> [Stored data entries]
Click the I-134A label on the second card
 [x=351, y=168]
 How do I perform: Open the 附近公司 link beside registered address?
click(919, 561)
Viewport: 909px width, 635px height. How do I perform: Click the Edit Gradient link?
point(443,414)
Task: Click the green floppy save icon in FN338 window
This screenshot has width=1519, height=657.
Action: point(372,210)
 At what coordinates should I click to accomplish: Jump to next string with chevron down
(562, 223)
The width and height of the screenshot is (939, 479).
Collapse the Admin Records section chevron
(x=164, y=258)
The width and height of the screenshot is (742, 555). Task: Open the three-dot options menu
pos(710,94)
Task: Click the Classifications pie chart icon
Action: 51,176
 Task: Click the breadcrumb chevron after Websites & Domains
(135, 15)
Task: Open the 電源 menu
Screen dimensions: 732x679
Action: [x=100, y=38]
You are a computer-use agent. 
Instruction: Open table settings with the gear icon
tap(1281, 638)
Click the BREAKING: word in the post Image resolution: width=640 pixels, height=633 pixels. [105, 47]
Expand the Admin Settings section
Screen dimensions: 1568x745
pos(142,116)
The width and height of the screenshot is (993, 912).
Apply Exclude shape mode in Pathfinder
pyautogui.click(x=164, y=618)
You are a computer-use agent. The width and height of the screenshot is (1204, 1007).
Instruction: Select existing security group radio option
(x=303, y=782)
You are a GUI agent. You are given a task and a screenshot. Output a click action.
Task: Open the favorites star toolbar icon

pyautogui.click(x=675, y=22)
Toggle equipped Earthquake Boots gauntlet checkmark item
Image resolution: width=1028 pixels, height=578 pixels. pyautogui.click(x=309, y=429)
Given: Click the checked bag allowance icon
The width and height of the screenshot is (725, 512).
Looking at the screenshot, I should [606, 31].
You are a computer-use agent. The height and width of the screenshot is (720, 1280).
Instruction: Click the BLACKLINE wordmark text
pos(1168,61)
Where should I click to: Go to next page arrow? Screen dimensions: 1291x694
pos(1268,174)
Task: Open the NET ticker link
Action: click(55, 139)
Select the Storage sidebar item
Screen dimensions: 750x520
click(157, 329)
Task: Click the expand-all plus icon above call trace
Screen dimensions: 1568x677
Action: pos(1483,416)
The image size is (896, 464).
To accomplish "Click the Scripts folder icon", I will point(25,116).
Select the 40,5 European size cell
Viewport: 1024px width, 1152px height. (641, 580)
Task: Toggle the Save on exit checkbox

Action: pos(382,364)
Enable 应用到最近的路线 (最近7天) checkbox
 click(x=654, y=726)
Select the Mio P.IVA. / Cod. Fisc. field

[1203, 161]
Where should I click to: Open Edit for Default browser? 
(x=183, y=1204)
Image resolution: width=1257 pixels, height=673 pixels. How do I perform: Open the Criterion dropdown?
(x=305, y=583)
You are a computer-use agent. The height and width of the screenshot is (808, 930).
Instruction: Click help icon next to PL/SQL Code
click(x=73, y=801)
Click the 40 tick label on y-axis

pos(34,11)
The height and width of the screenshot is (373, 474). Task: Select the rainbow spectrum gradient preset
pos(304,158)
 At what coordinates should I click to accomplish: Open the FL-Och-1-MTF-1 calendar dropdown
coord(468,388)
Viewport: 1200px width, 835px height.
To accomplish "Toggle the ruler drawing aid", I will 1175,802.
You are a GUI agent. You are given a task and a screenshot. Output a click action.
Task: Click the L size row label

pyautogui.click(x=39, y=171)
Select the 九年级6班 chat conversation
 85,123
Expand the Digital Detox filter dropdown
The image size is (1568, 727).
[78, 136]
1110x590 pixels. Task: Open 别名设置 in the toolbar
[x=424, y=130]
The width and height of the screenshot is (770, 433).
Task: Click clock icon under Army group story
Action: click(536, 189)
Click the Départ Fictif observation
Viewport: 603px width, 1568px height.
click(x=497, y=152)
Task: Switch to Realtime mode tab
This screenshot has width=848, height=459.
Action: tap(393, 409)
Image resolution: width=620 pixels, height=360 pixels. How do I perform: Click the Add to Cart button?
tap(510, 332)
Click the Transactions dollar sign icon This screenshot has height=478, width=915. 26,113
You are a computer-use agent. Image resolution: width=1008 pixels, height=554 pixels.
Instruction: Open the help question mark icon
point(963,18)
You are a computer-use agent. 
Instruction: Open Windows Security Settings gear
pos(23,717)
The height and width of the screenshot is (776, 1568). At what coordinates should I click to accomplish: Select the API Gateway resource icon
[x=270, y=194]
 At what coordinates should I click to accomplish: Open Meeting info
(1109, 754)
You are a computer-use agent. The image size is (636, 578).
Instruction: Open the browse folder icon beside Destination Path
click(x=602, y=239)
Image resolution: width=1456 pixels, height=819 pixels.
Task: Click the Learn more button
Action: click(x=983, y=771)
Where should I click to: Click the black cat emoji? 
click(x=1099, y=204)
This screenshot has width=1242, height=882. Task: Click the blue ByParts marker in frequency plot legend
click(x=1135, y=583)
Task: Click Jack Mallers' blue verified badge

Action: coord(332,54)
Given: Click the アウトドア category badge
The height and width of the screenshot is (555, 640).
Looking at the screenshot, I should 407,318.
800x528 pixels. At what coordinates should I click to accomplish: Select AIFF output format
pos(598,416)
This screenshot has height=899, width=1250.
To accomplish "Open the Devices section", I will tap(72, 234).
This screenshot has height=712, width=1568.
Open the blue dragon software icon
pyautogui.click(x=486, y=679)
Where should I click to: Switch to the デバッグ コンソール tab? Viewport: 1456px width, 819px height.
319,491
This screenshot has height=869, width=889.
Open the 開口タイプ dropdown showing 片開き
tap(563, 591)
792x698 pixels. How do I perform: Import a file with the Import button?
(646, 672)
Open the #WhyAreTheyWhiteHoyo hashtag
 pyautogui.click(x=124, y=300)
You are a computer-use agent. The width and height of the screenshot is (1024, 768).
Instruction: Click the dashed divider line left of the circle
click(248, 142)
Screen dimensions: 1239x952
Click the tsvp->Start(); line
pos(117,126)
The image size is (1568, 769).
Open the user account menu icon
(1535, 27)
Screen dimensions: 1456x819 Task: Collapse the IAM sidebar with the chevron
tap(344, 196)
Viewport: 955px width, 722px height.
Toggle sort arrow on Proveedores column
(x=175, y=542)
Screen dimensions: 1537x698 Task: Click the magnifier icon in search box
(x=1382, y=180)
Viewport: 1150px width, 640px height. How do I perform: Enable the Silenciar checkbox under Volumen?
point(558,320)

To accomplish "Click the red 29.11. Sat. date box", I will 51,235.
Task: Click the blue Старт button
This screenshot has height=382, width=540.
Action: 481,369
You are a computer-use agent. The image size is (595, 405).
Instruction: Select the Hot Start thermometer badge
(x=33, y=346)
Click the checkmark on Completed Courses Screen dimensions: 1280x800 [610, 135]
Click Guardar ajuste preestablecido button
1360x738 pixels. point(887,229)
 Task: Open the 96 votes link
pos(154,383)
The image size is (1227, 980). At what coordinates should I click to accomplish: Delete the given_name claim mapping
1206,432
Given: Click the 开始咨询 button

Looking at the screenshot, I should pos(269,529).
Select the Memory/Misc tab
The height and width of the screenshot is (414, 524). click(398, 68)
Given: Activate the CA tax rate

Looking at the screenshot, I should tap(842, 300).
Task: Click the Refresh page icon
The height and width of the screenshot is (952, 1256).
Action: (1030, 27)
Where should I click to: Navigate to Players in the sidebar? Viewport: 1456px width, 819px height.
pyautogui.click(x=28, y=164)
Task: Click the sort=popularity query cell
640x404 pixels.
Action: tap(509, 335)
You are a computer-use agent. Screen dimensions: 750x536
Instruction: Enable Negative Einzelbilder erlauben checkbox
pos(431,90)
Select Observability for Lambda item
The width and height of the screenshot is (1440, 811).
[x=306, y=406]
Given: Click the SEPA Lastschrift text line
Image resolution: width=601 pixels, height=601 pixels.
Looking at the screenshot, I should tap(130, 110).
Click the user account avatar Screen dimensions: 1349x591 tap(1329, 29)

> [Task instructions] Update the listing lines starting with the line containing "Where should I click to: Switch" and going on through the line containing "(x=175, y=542)". Replace "dropdown" with "drop-down menu", leave everything else unchanged, and give back only those lines.

> [Full solution]
Where should I click to: Switch to the デバッグ コンソール tab? Viewport: 1456px width, 819px height.
319,491
This screenshot has height=869, width=889.
Open the 開口タイプ drop-down menu showing 片開き
tap(563, 591)
792x698 pixels. How do I perform: Import a file with the Import button?
(646, 672)
Open the #WhyAreTheyWhiteHoyo hashtag
 pyautogui.click(x=124, y=300)
You are a computer-use agent. The width and height of the screenshot is (1024, 768).
Instruction: Click the dashed divider line left of the circle
click(248, 142)
Screen dimensions: 1239x952
Click the tsvp->Start(); line
pos(117,126)
The image size is (1568, 769).
Open the user account menu icon
(1535, 27)
Screen dimensions: 1456x819 Task: Collapse the IAM sidebar with the chevron
tap(344, 196)
Viewport: 955px width, 722px height.
Toggle sort arrow on Proveedores column
(x=175, y=542)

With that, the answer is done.